La province de l’Ituri affronte une inquiétante résurgence de la tuberculose avec 13 389 cas notifiés et 343 décès depuis le début de l’année 2024. Ces chiffres alarmants, révélés à l’occasion de la Journée mondiale de lutte contre la tuberculose célébrée ce 13 juin, dessinent le visage d’une urgence sanitaire régionale. Comment expliquer cette persistance dans une maladie pourtant évitable et curable ?
Le Dr Justin Mukonkole, coordonnateur provincial du Programme de lutte contre la tuberculose, pointe deux zones critiques : Djugu enregistre à lui seul 5 618 cas tandis que la zone de santé de Bunia subit une pression épidémique similaire. « Ces territoires concentrent les principaux foyers de transmission », explique-t-il, soulignant que la tuberculose demeure « un problème de santé publique majeur » en Ituri.
Derrière ces statistiques santé Ituri se cache une réalité complexe.

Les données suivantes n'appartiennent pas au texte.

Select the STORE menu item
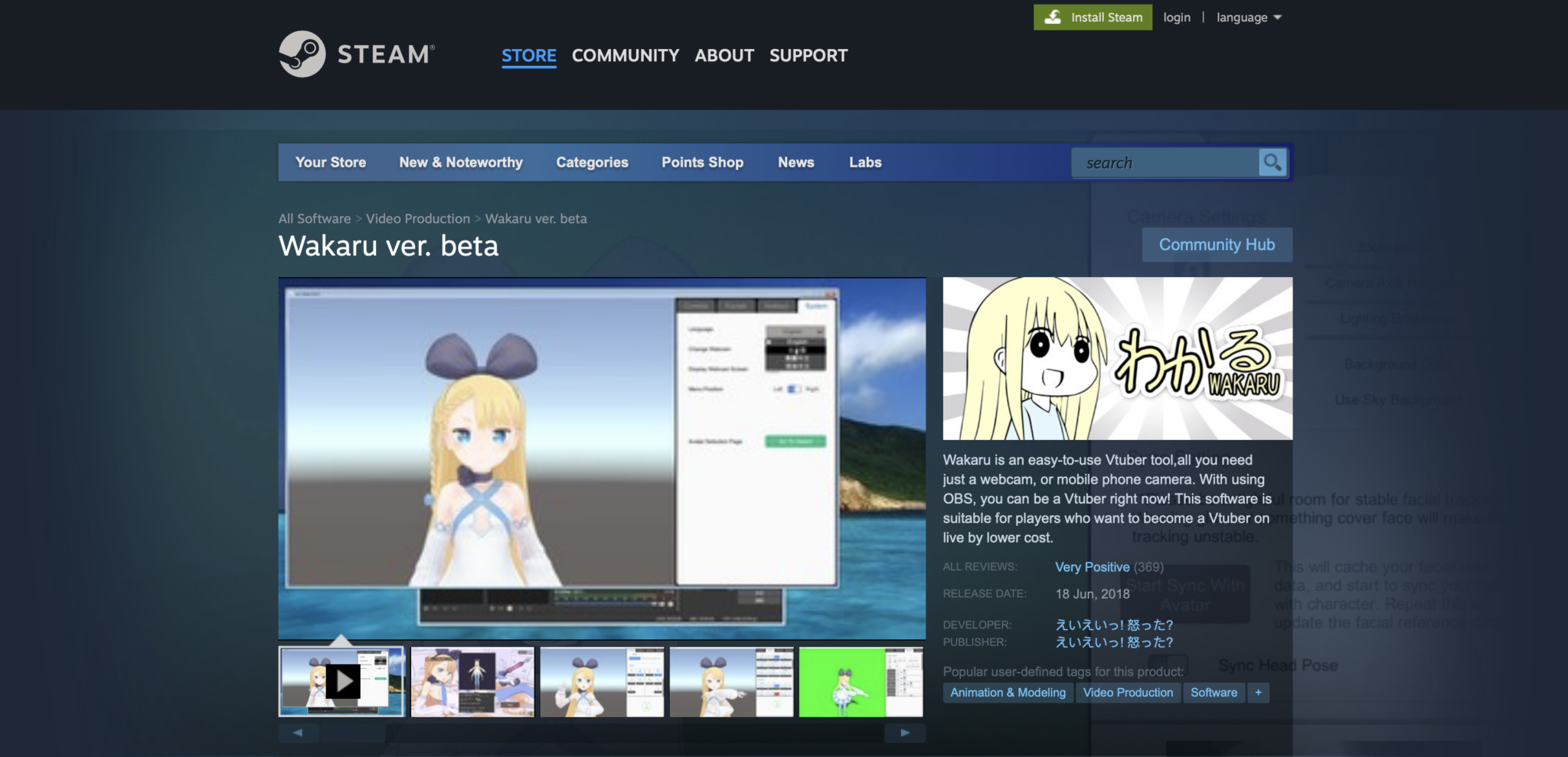Screen dimensions: 1568x757 coord(528,55)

Comme un feu de brousse attisé par le vent, la maladie progresse dans les zones enclavées où l’insécurité limite l’accès aux centres de soins. Sur les 36 zones de santé que compte la province, nombreuses sont celles qui manquent de personnel qualifié, de kits de diagnostic rapide ou même de médicaments essentiels. « Les cas affluent, les ressources manquent. On ne peut plus ignorer cette urgence », alerte le Dr Mukonkole.
Cette épidémie tuberculose RDC met en lumière des défaillances structurelles. La détection tardive des patients, particulièrement dans les milieux ruraux, compromet l’efficacité des traitements. Pourtant, rappellent les spécialistes, un dépistage précoce associé à une thérapie DOTS (Traitement de Courte Durée sous Direct Observation) permet une guérison dans 95% des cas. Mais comment appliquer ces protocoles quand les centres de santé manquent de microscopes ou de moyens de transport pour les prélèvements ?
La crise sanitaire Bunia illustre ce paradoxe criant : en plein XXIe siècle, une infection bactérienne connue depuis des décennies continue de faucher des vies par manque de solutions basiques. « Seul un effort collectif et durable brisera cette dynamique », insiste le coordonnateur, appelant à une mobilisation renforcée des autorités congolaises et des partenaires internationaux.
Face à cette situation, des mesures concrètes s’imposent : renforcer les capacités de diagnostic dans les zones reculées, déployer des unités mobiles de dépistage, et surtout, intensifier la sensibilisation communautaire. Car la tuberculose se nourrit aussi des idées reçues – comme la confusion avec la sorcellerie – qui retardent la consultation médicale. En cette tuberculose Ituri 2024, chaque jour perdu se compte en vies humaines.
L’OMS estime qu’un dollar investi dans la lutte anti-tuberculeuse génère 43 dollars de bénéfices socio-économiques. Un calcul qui devrait inspirer les décideurs : l’éradication de cette maladie ne relève pas seulement de la santé publique, mais d’un impératif de justice sociale pour les populations oubliées de l’Ituri.